### Set task
Copy out the rows below, verbatim, from the line containing "Select the Total Current Assets value 40.7" through the line containing "click(x=289, y=94)", counting both of those lines. Leave the pictures out.

### Task material
::::::

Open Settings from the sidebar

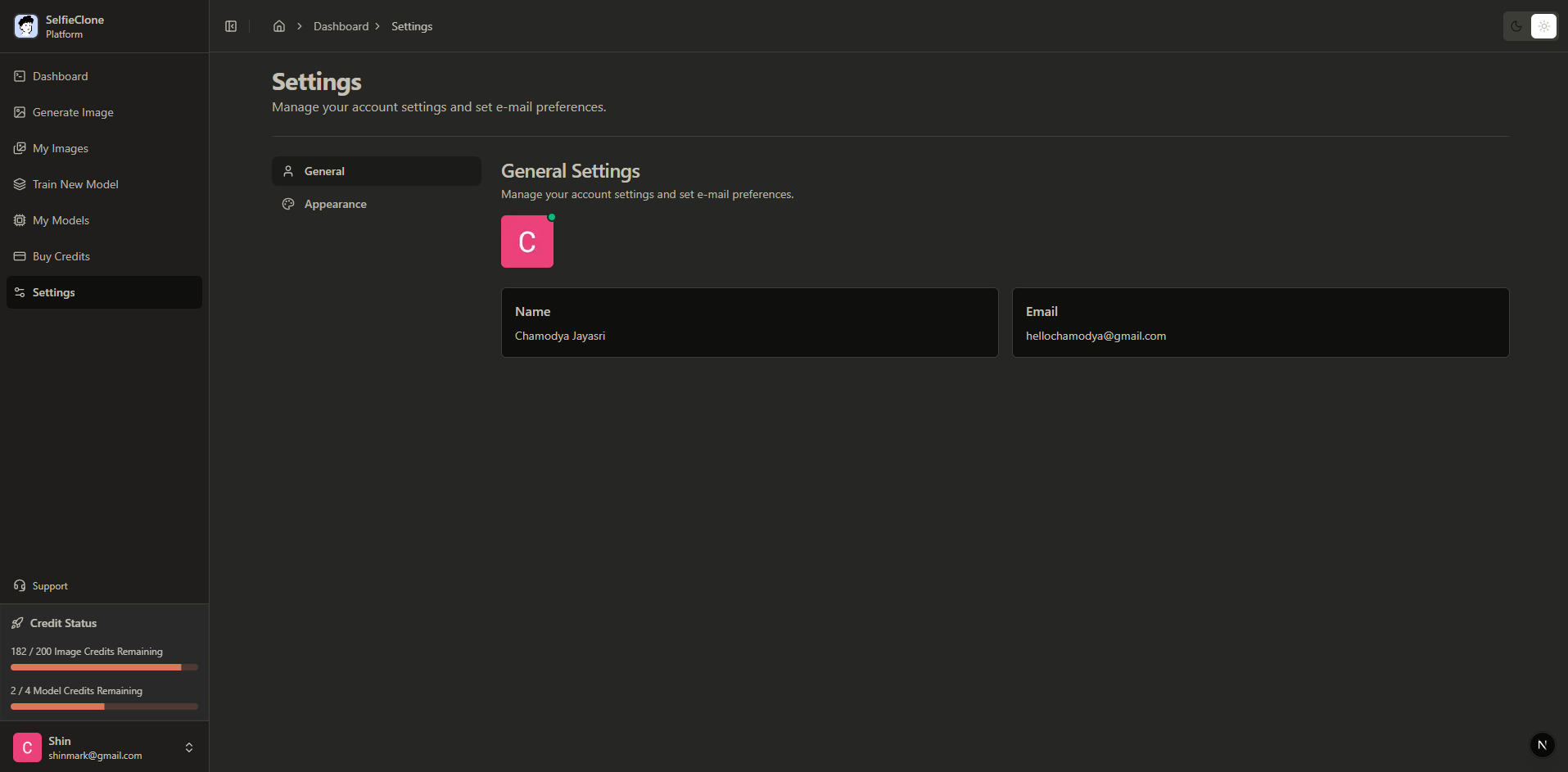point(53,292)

::::::

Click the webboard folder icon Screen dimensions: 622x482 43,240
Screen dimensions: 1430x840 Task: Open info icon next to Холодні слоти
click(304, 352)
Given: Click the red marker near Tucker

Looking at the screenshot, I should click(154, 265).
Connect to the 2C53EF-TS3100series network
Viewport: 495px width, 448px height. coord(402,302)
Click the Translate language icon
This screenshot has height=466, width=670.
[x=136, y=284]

::::::

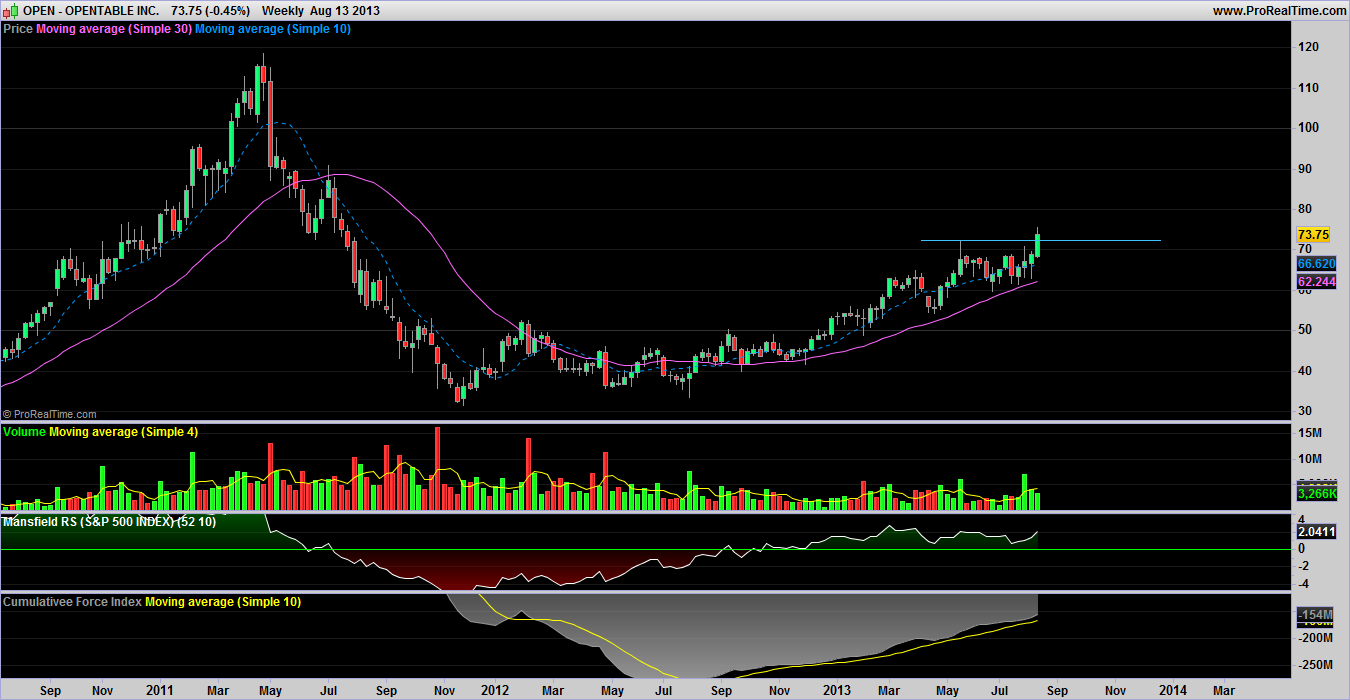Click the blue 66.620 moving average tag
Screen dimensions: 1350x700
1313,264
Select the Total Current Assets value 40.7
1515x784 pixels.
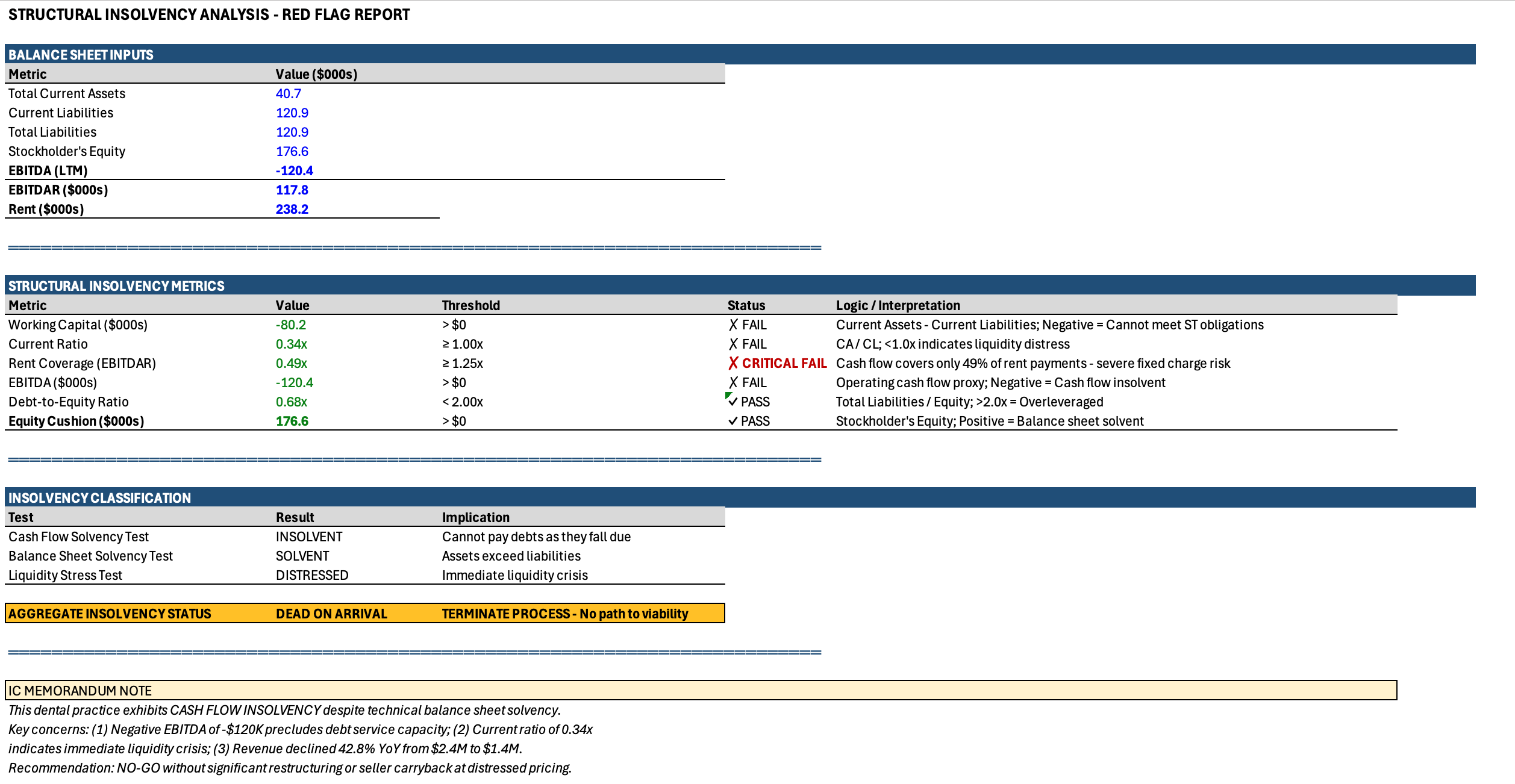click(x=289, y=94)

::::::

### Response to this task
Select the Total Current Assets value 40.7
1515x784 pixels.
click(x=289, y=94)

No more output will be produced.